--- Source document Enclosed Below ---

However, Bowcock says that her group and others were unable to detect what they had hypothesized was a metastasis suppressor gene using that approach. "Then we decided to do a pilot experiment [involving] two class 2 melanomas and … do whole-exome sequencing on them," she says. Upon their initial analysis, one gene stood out, "and that was BAP1, which had a nonsense mutation in one tumor," which rendered a premature stop codon, Bowcock says. "This was exciting because no other gene had that characteristic," she adds. The other class 2 tumor exome had an 11-base pair deletion in exon 11 that "put the BAP transcript out of the frame, which would lead to premature termination and predicted nonsense-mediated decay," she says.

Next, the team interrogated all BAP1 exons in 29 additional class 2 and 25 class 1 samples via Sanger re-sequencing. Overall, they found that 84 percent of the class 2 tumors they surveyed showed mutations in BAP1, which led the team suggest that the gene is the "putative metastasis suppressor" they had been searching for, she says.

--- End of Enclosed Source document ---

What to work on:
a. List each group of tumor samples that the BAP1 melanoma passage says the team sequenced. Give each group's number, class, and sequencing method.
b. Quote the BAP1 melanoma passage from "Next, the team" up to and including "for, she says.".
c. Extend the BAP1 melanoma passage past its final sentence.

--- Entries provided Enclosed Below ---

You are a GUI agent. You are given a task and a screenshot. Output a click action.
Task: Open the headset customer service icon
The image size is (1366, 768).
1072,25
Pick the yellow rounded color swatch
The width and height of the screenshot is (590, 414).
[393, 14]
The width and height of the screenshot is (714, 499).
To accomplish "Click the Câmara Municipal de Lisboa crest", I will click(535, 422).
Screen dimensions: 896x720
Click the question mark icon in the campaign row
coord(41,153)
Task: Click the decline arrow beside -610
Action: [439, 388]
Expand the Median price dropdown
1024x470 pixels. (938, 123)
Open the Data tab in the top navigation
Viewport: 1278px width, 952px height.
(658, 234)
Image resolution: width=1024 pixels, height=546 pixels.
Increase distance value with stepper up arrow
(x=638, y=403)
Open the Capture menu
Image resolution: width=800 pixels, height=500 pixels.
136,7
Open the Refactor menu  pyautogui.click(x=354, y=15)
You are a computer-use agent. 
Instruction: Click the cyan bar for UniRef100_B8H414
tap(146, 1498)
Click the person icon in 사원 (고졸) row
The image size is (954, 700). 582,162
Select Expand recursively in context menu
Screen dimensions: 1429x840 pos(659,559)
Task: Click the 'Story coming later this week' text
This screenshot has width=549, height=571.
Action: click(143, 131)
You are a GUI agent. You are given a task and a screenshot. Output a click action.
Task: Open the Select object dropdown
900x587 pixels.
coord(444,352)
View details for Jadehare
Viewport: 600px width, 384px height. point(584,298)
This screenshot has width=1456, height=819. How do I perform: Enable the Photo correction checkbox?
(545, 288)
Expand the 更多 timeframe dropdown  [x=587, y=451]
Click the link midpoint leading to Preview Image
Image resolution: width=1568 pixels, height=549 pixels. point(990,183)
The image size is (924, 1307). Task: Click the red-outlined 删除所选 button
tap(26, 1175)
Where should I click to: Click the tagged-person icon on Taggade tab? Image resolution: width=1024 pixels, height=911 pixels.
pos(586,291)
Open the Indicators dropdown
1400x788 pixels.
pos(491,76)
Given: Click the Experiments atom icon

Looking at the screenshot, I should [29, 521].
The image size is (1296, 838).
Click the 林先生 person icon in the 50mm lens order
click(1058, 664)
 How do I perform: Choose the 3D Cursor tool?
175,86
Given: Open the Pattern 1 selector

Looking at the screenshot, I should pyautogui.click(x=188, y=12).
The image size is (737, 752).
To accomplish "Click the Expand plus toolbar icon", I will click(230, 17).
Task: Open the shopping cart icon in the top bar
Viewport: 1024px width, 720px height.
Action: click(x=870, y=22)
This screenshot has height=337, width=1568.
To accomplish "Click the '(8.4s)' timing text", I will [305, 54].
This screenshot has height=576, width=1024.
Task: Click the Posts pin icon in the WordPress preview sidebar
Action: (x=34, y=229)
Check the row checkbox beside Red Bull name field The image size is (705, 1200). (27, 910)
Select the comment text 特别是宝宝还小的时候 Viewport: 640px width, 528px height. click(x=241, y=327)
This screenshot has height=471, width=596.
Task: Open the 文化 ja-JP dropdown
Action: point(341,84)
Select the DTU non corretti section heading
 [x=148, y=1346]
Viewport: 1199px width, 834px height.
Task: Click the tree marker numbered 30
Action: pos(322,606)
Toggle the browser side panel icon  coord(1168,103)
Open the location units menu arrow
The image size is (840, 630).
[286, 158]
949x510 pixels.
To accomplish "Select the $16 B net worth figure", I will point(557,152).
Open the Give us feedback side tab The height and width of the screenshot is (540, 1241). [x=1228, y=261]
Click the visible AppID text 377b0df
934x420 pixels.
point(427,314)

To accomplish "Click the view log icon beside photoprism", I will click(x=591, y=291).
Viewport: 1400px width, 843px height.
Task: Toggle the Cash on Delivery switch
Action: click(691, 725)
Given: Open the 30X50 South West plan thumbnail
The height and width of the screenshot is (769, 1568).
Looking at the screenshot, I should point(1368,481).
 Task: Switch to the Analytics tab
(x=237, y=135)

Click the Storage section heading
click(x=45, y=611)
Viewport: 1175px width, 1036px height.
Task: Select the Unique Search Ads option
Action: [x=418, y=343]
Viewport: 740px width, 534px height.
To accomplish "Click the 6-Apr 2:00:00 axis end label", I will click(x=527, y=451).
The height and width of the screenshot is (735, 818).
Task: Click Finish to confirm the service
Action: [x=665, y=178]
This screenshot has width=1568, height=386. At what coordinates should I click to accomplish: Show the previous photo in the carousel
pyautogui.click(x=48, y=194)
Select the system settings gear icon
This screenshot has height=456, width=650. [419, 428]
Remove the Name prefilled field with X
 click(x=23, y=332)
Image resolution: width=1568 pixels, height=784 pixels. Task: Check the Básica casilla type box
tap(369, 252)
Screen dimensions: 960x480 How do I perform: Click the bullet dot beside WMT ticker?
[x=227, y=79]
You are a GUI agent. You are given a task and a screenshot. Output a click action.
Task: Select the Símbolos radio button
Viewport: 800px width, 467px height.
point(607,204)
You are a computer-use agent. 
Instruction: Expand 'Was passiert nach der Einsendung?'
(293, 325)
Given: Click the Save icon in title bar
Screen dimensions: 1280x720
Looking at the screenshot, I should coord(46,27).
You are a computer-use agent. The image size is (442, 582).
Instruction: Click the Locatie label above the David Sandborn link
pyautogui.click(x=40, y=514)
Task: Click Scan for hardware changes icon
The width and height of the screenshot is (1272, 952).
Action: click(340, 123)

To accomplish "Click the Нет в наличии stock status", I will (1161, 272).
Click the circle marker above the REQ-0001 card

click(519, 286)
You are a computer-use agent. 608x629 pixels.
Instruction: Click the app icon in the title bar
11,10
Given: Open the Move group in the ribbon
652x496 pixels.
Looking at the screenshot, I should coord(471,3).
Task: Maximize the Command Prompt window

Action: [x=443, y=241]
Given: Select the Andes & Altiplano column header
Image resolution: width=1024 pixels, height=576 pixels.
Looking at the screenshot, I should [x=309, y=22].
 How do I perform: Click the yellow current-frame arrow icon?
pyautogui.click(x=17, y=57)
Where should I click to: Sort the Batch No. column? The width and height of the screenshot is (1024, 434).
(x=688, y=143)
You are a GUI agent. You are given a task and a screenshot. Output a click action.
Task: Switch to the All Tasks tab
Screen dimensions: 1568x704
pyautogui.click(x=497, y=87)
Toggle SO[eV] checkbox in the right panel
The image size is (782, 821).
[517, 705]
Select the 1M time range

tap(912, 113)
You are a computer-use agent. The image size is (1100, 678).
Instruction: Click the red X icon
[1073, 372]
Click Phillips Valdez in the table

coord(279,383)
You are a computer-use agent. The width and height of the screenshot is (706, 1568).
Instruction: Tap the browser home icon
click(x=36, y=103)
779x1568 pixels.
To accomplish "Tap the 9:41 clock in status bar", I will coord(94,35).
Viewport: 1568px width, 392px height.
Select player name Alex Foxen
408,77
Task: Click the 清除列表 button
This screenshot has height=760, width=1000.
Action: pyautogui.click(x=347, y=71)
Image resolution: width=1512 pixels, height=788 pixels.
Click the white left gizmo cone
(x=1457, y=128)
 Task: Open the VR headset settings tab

--- End of Enclosed Entries provided ---

Written answers:
a.
- Two class 2 melanomas, by whole-exome sequencing
- 29 additional class 2 samples, by Sanger re-sequencing
- 25 class 1 samples, by Sanger re-sequencing

b.
Next, the team interrogated all BAP1 exons in 29 additional class 2 and 25 class 1 samples via Sanger re-sequencing. Overall, they found that 84 percent of the class 2 tumors they surveyed showed mutations in BAP1, which led the team suggest that the gene is the "putative metastasis suppressor" they had been searching for, she says.

c.
In subsequent in vitro analyses, Bowcock et al. found that BAP1-knockdown cell lines showed class 2 tumor characteristics, "both in terms of rounding up and looking more stem cell-like, and in terms of the genes that they [started] to express," she says.

Bowcock says her group's findings could have clinical implications. "It may be possible, in the long term, to assay for circulating cells with BAP1 mutations" in order to predict metastasis, she says, adding that researchers must first come to fully understand the BAP1-protein's functions.